There's a second low-level issue involved here. When a page becomes dirty, that implies it was also recently used, which means the LRU writer won't touch it. That page can't be written out by the LRU writer until an entire pass has been made over the shared_buffer pool while looking for buffers to allocate for new activity. When the allocation clock-sweep passes over the newly dirtied buffer again, its usage count will drop by one and it will no longer be considered recently used. At that point the LRU writer can write it out. So unless there is other allocation activity going on, the scan_whole_pool_seconds mechanism will never provide the bound on time to scan and write everything you hope it will.
And if there's other allocations going on, the much more powerful JIT mechanism will scan the whole pool plenty fast if you bump the already exposed multiplier tunable up. In my tests where the buffer cache was filled with mostly dirty buffers that couldn't be re-used (something relatively easy to trigger with pgbench tests), I've actually watched the new code scan >90% of the buffer cache looking for those few reusable buffers in the pool in a single invocation. This would be like setting bgwriter_lru_percent=90.0 in the old configuration, but it only gets that aggressive when the distribution of pages in the buffer cache demands it, and when it has reason to believe going that fast will be helpful.

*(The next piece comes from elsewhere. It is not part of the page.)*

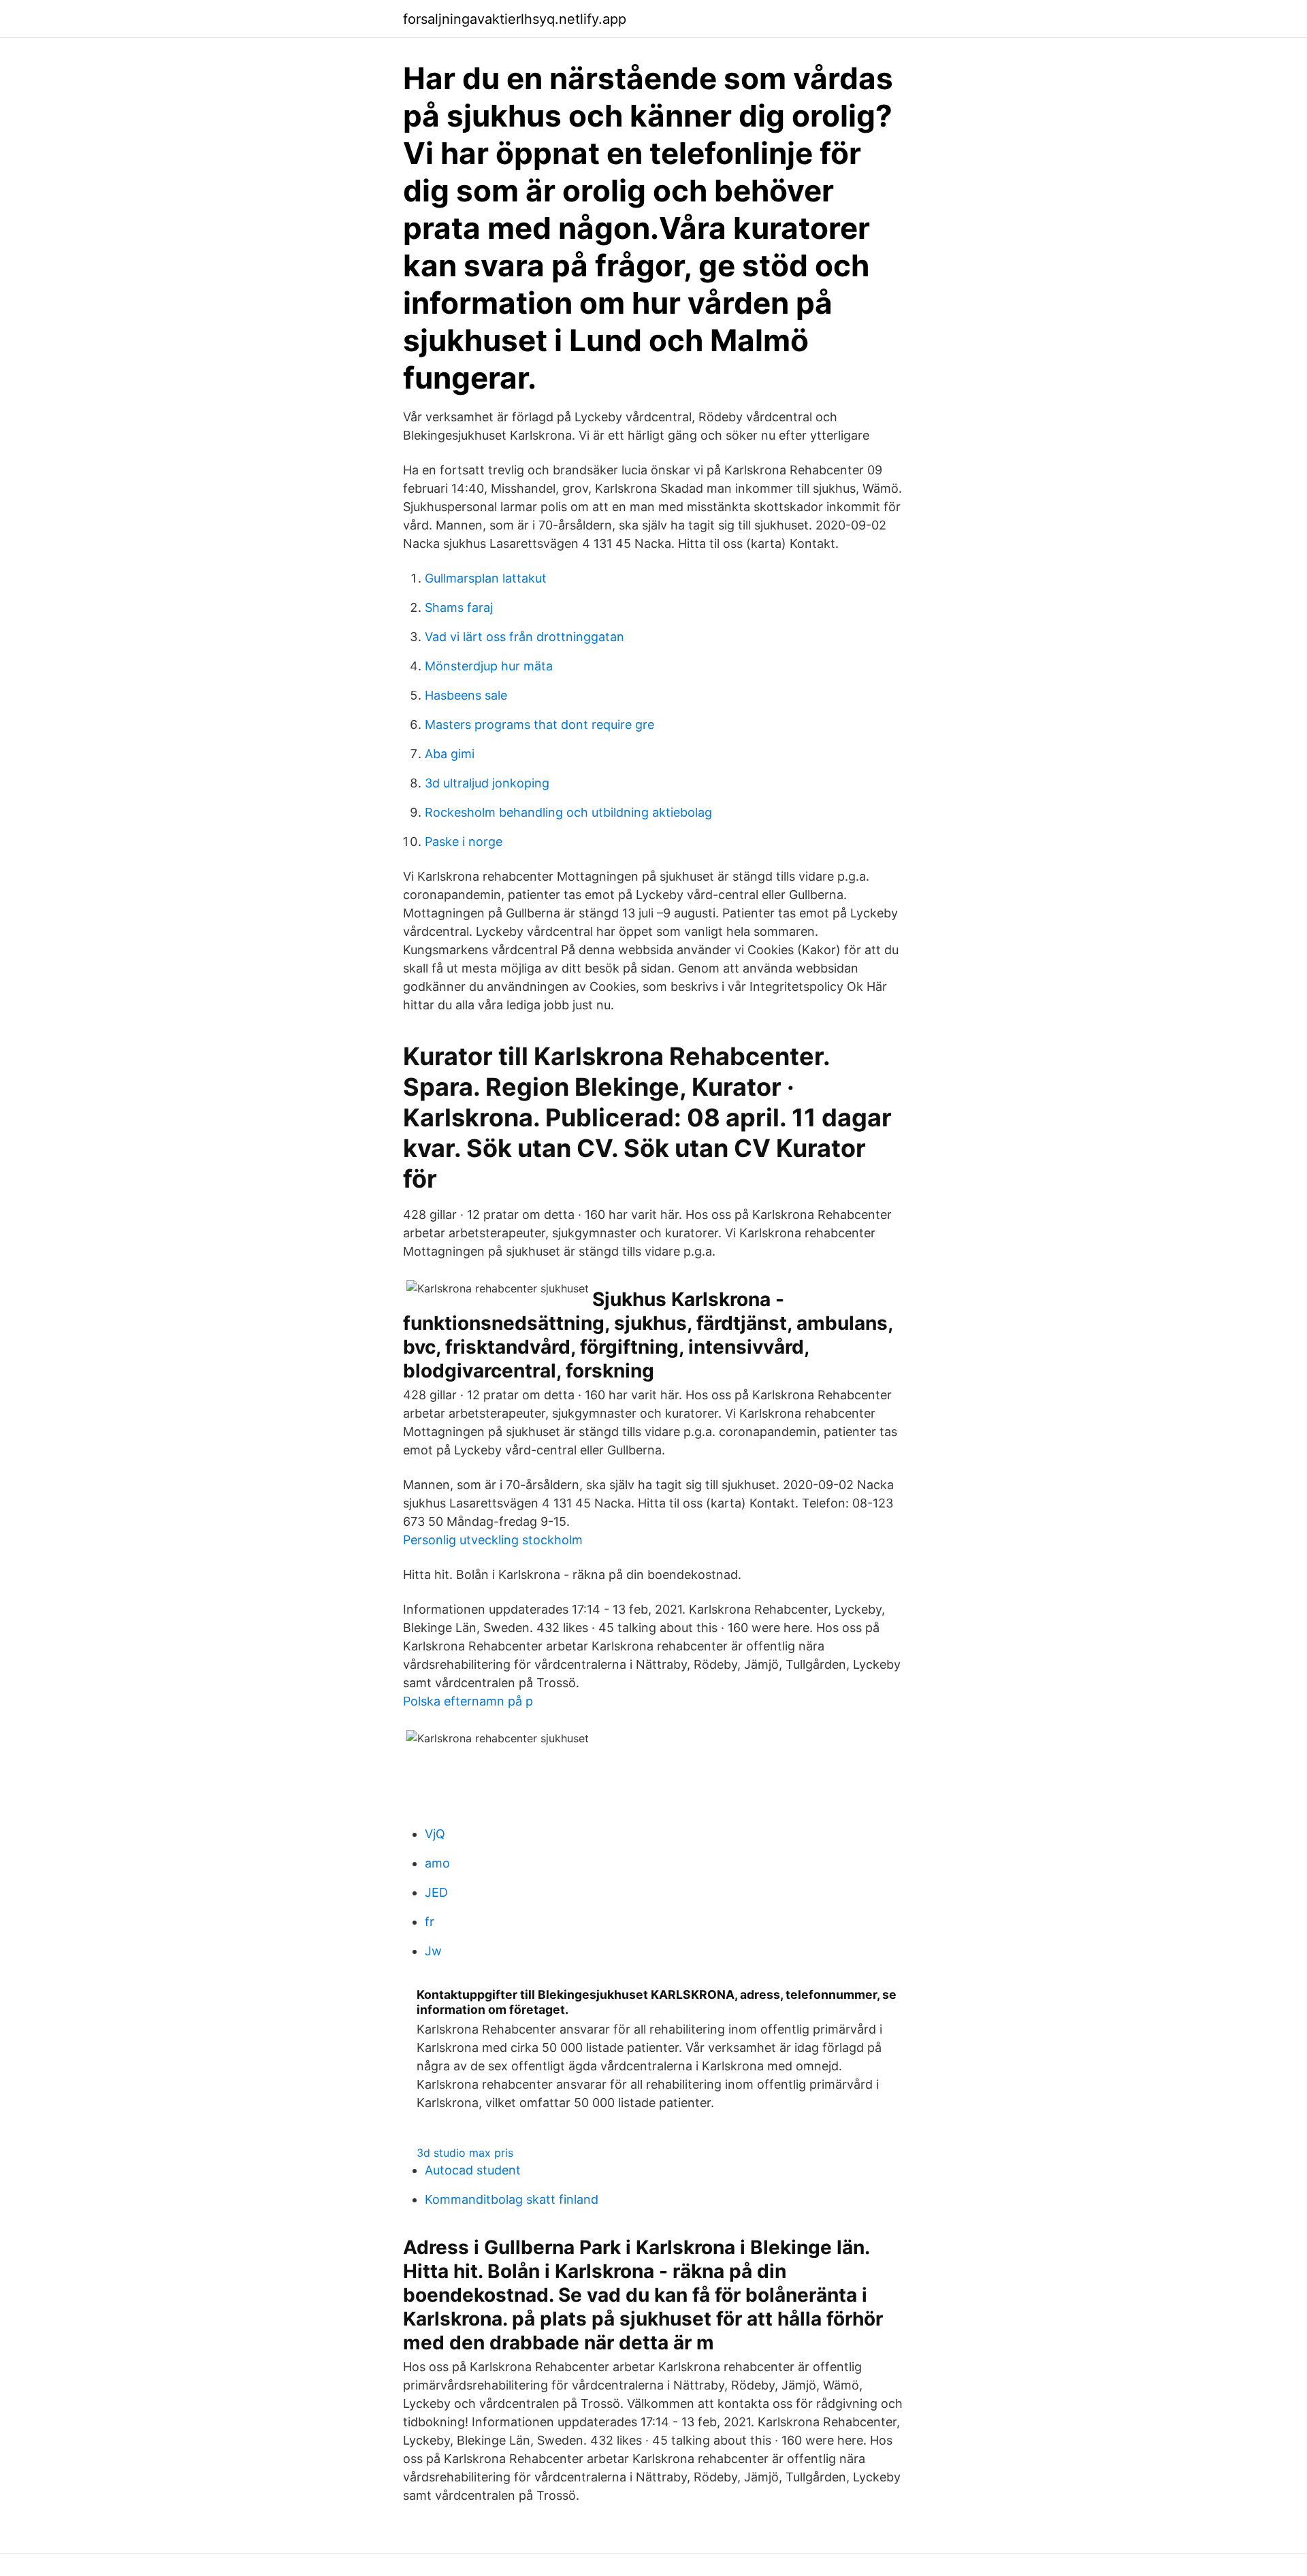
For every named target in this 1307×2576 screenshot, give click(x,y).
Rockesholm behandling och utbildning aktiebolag (568, 812)
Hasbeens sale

The completely understandable line of thinking that led to your request here is one of my concerns with exposing scan_whole_pool_seconds as a tunable. It may suggest to people that if they set the number very low, it will assure all dirty buffers will be scanned and written within that time bound. That's certainly not the case; both the maxpages and the usage count information will actually drive the speed that mechanism plods through the buffer cache. It really isn't useful for scanning fast.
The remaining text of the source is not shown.